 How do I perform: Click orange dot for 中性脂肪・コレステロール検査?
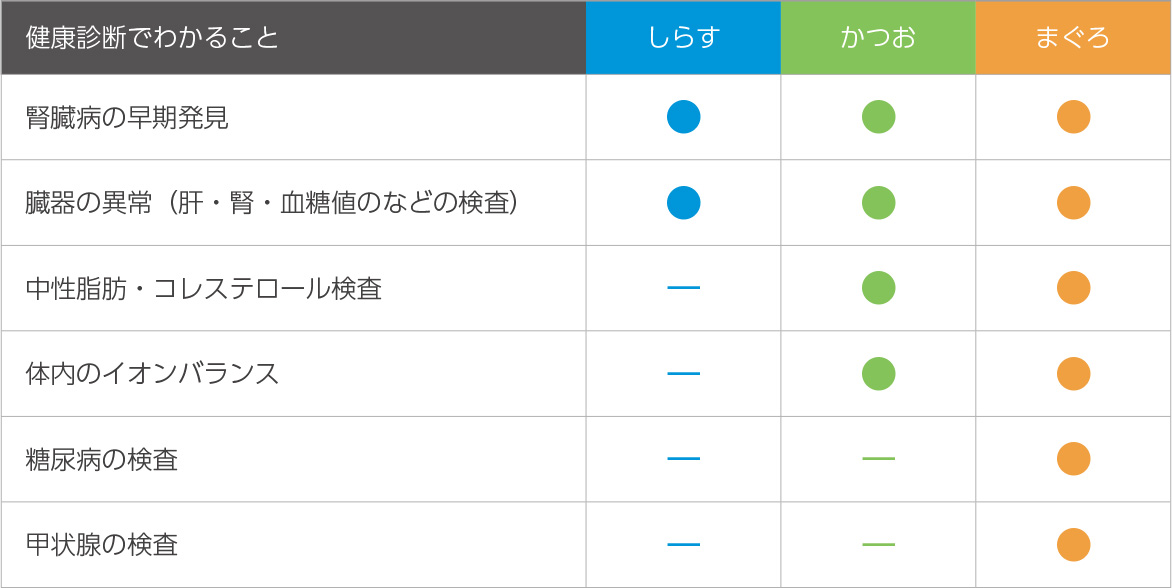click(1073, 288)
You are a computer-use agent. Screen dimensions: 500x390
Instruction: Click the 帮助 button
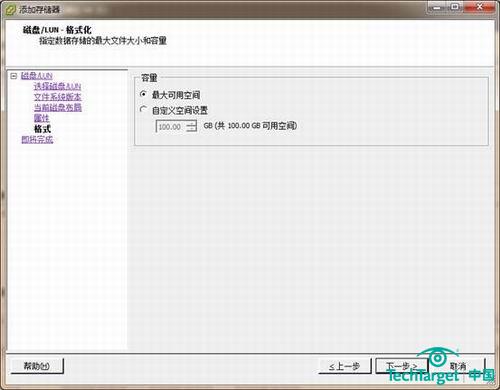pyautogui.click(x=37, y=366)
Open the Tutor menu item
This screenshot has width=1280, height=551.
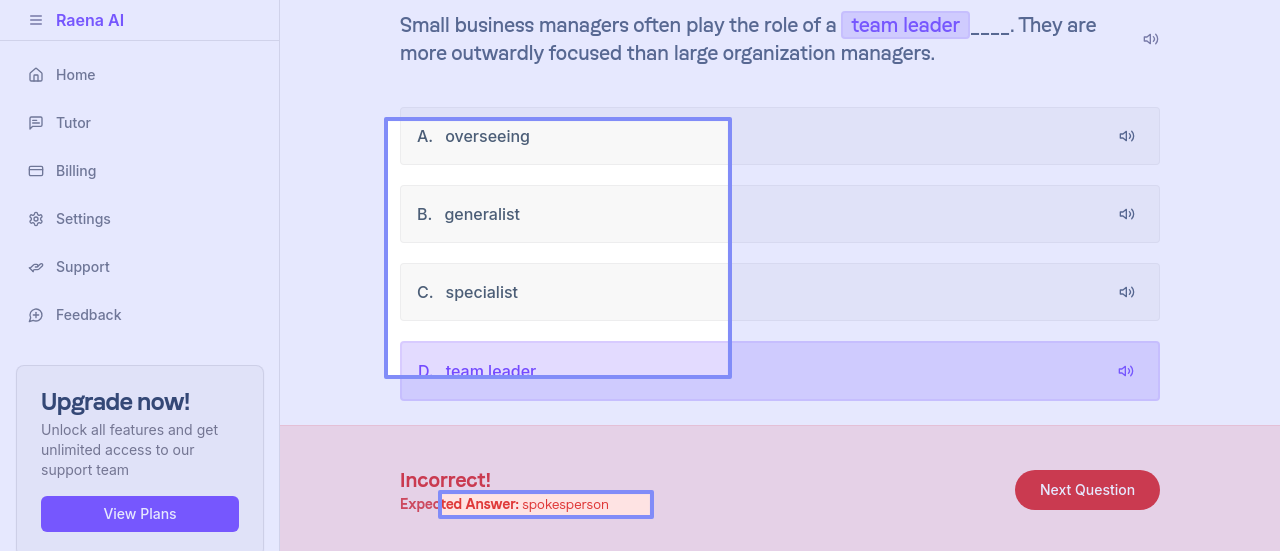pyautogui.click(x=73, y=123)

__________________________________________________

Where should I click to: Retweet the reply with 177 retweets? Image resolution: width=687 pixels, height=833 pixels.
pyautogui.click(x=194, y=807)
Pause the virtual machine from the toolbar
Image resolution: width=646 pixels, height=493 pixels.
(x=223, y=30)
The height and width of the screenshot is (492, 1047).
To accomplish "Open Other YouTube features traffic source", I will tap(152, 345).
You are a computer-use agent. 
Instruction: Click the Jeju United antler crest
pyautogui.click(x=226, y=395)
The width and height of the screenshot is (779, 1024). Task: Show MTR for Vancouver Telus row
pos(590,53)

__________________________________________________

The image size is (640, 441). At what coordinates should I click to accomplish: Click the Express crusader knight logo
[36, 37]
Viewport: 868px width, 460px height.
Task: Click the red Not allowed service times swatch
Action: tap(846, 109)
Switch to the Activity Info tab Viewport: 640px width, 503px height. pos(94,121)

__________________________________________________

EXERCISE BRIEF: Every line that contains the string "Open" should be copied from the records.

ANSWER TO THIS EXERCISE:
Open the Tutor menu item
To accomplish "Open Other YouTube features traffic source", I will tap(152, 345).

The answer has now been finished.